As for Cheryl, she was totally enamored of the life of a pastor's wife, and so we had ourselves a plan.  This plan was put into effect when we were married in the spring of 1974.  Going back to Alma College turned out to be a relatively easy matter of getting my grade point average up to 2.0 and demonstrating elsewhere that I had the ability to succeed as a student.  I enrolled in three courses at Montcalm Community College in Sydney, and enjoyed many a glorious morning in the summer of '74 roaring the forty miles to Sydney with the top down on the Spitfire.  I found the classwork easy and enjoyable, and racked up three "A's" in my three classes.  My grade point average breasted the tape at 2.1, and Alma College welcomed me home in September.  I asked Tracy Luke to be my faculty adviser and I began to mold an academic career in the likeness and image of his.

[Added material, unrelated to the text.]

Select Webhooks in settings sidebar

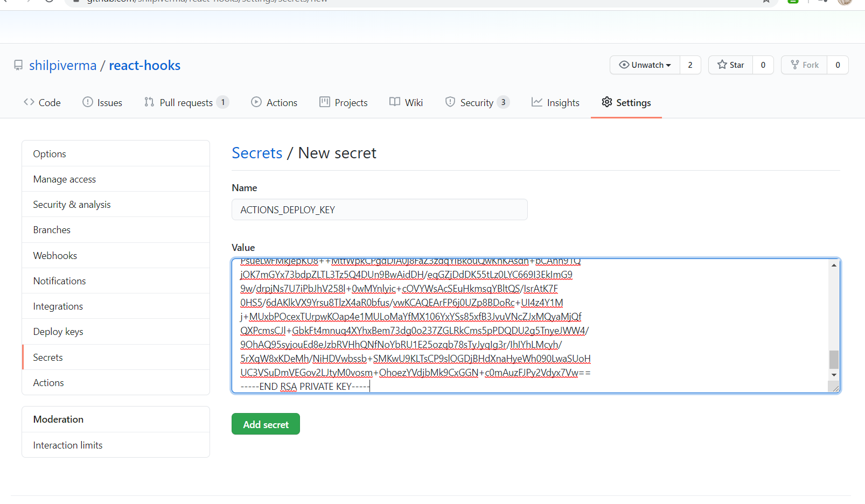(116, 256)
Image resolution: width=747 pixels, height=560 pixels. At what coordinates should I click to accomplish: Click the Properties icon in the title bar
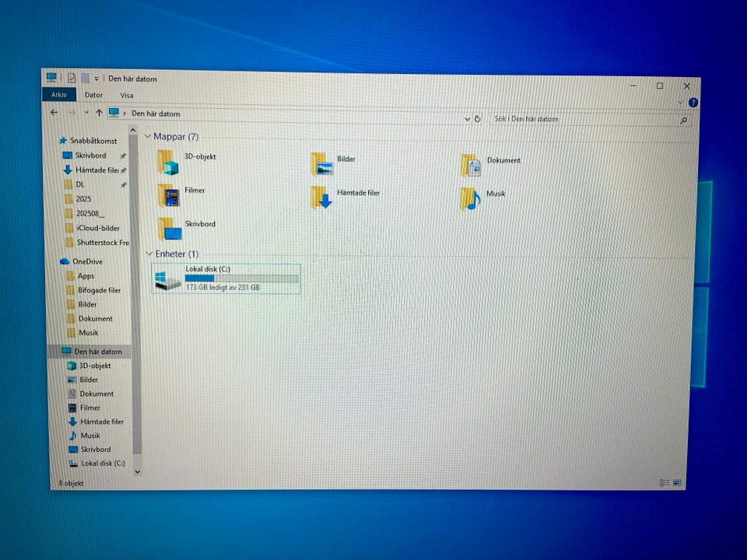(x=71, y=79)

At church, I began working as Ross McDonald's paid assistant.  I remember hearing Jerry Falwell once refer to the ministry students at what was then Liberty Baptist College as his "little preacher boys," and while I found this remark distasteful, it aptly described what I was and what I did for Ross McDonald.  To be fair, I enjoyed it.  It was easy, and the more pastoral Ross, as my mentor in learning the Presbyterian ministry, proved to be a nice counterbalance to the acerbic, sarcastic and outspoken Tracy Luke, and I began to mold my professional life in the likeness and image of his.  I got the opportunity to preach, discovered I was quite good at it, and earned the respect that I had sought by doing all of this.  And I had a wife who was proud and pleased with the progress of her little preacher boy. 

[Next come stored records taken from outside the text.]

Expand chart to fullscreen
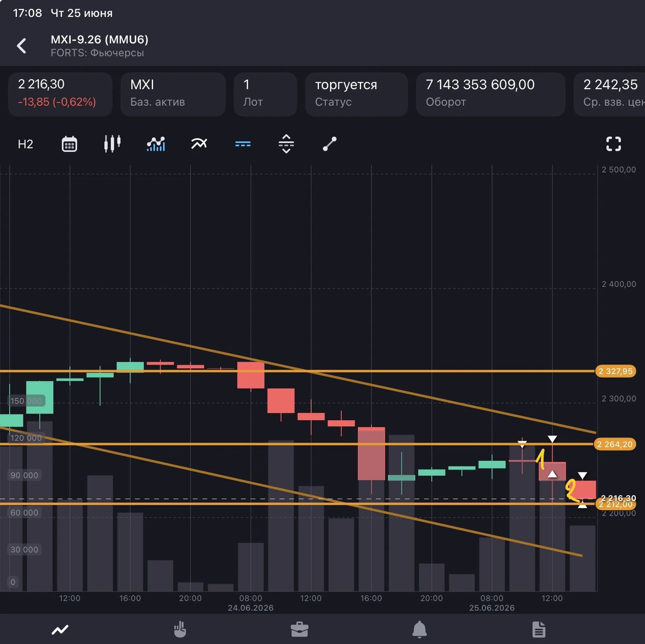Image resolution: width=645 pixels, height=644 pixels. coord(613,144)
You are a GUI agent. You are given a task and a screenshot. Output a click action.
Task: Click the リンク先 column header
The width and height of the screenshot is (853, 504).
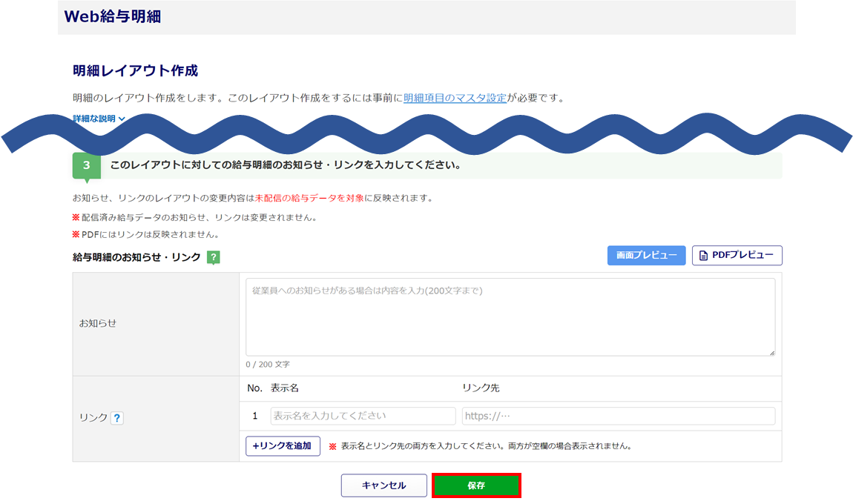click(481, 388)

For a while, this all went very smoothly.  In fact, it went so smoothly and I was so focused and absorbed in what I was doing that it took me very much by surprise when Ross Macdonald took me in his office one day, closed the door, and confided in me that he had accepted a new position as an associate pastor at a bigger Presbyterian Church in the town of Pittsfield, New York.  I was stunned.  And since the time required to fill his position with a new pastor was 18 months or so, the question of who would do this in the interim was of general importance to everyone and of particular importance to me.  And the solution that he had come up with was equally surprising: he had asked Tracy Luke to assume the duties of the Moderator of the Session (the governing body of the church) while I would gain even more valuable experience running the day to day operations of the church in an expanded version of my role as preacher boy.  I could supply the pulpit three Sundays a month and Tracy could do the other.  We could share the pastoral duties and I would run the basic programming.  It all sounded good, and when Ross confided to Tracy and to me that he and his wife, Ginny, were not dealing well with the death of their son and desperately needed a change in their lives, it all sounded necessary. 
So the Macdonalds left for Pittsfield at the time of our first wedding anniversary, and my life, my marriage, and the life of Eastminster Presbyterian Church deteriorated rapidly.  The church was in financial crisis, there was a threat from the Presbytery to revoke the charter and merge it with the much disliked bigger Presbyterian Church in town, and the infighting between the various factions that had been suppressed under Ross for the sake of church unity now re-erupted.  Suddenly it seemed as though all of the pots on the stove that Ross Macdonald had been able to keep a lid on boiled over at once.  Tracy Luke's approach to the session and the congregation was to heal their wounds by ripping off the bandages, scrubbing them in public, and dousing it all with iodine.  And the more this made the faithful howl, the more effective he determined he was being.  In fact, he enjoyed it.  And now that my professional life in the church was also molded in the likeness and image of my academic career at college, I found myself square in the middle of this and began following my leader by denouncing the church and the very Christian faith itself from the pulpit.  And in the midst of this turmoil, my young wife learned to loathe me, and, in my self righteous hubris, I her.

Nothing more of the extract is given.